Notre Dame didn’t have to get its running backs to the corners though, it had success going straight up the middle.
Running back Audric Estime popped a 29-yard run up through the interior of Carolina’s defense in the second quarter to set up a 40-yard touchdown pass from quarterback Drew Pyne to Lorenzo Styles. Estime finished with a career-high with 134 yards and two touchdowns while averaged 7.9 yards per carry.
Estime’s performance was a sign of how far the Heels still have to go defensively. The last time Notre Dame had a running back gain 100 or more yards was last season against Carolina when Kyren Williams had 199 yards.
Toss in Chris Tyree’s 80 rushing yards and it was the first time since the Irish played Boston College in 2017 that two backs had at least 80 rushing yards or more.
UNC’s inability to stop the ground game made anything possible for Notre Dame’s offense. Pyne made some big plays in the passing game, which had been largely missing their previous three games.
Pyne made just his second start for the Irish after replacing starter Tyler Buchner, who was injured late in their loss to Marshall. His previous career-best for passing yards was just 150 yards and two scores. He finished Saturday 24 for 34 for 289 yards and three touchdowns, which were all personal bests.
“When you can run the ball as good as they can, it makes your safeties and linebackers suck up for the run and they can throw it over your head very easily,” Brown said. “They had a couple of wheel routes that got us and that’s because our guys were trying to stop the run. So again, when you can run it like they run it, they’re gonna be hard to beat.”

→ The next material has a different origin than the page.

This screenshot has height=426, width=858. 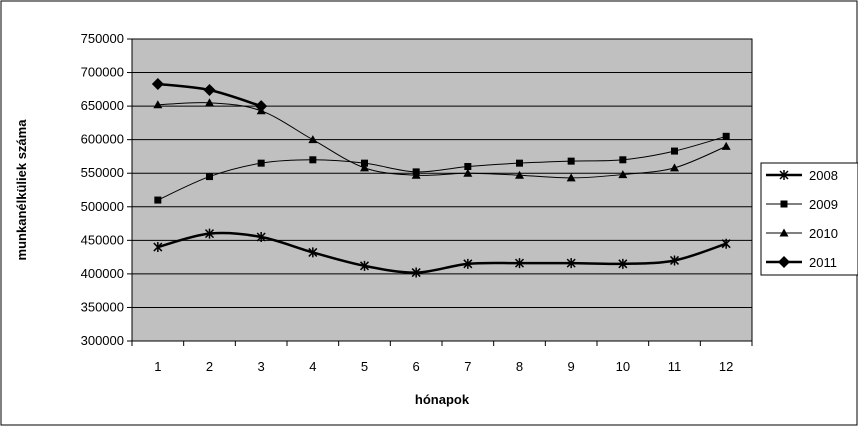 What do you see at coordinates (102, 240) in the screenshot?
I see `y-tick-label: 450000` at bounding box center [102, 240].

And it made Carolina a lot easier to beat by keeping its offense off the field. Notre Dame held the ball for 38 minutes and ran 85 offensive plays compared to the Heels’ 21 minutes and just 60 plays.
The drive that they took the lead for good at 21-14 was a study in moving the ball in chunks. A 13-yard reception by Jayden Thomas, followed by a 19-yard run by Chris Tyree, a 17-yard run by Logan Diggs and a 19-yard catch by Michael Mayer. It set Estime up for a 1-yard touchdown run.
When Blake Grupe kicked a 40-yard field goal with 23 seconds left, it capped off a the second-most points they allowed in a quarter this season. Appalachian State scored 40 in the fourth quarter of the Heels’ 63-61 win.
Carolina allowed 576 yards in total offense, which was second only to the 649 yards it allowed against App State this season.
The break for halftime and adjustments Carolina made couldn’t disrupt Notre Dame’s momentum either. In what Brown alluded to as a turning point, the opening five minutes of the third quarter is what gave the Irish firm control of the game.
They used a six-play, 75-yard drive to score on their opening possession of the second half. Then they got their first takeaway of the season when defensive tackle Justin Ademilola recovered UNC quarterback Drake Maye’s fumble.
Carolina’s defense appeared to finally end Notre Dame’s scoring streak at five consecutive possessions when Pyne threw an incomplete pass to Tyree on fourth-and-goal. But Gray was called for pass interference in a call that got Brown animated in protest.
Brown was called for what he believed to be the first unsportsmanlike conduct penalty he’d ever received for going on to the field, losing his hat and his headset, while shouting “that’s ridiculous” at the officials.
“It’s just frustrating,” linebacker Power Echols said. “You’re fighting to win, you feel like you’ve been wronged and his emotions came out and that’s how all of us felt.”
Notre Dame took advantage of the call with another score and a 38-14 lead. Maye threw three touchdowns in the final 19 minutes of the game, but the outcome has already been decided.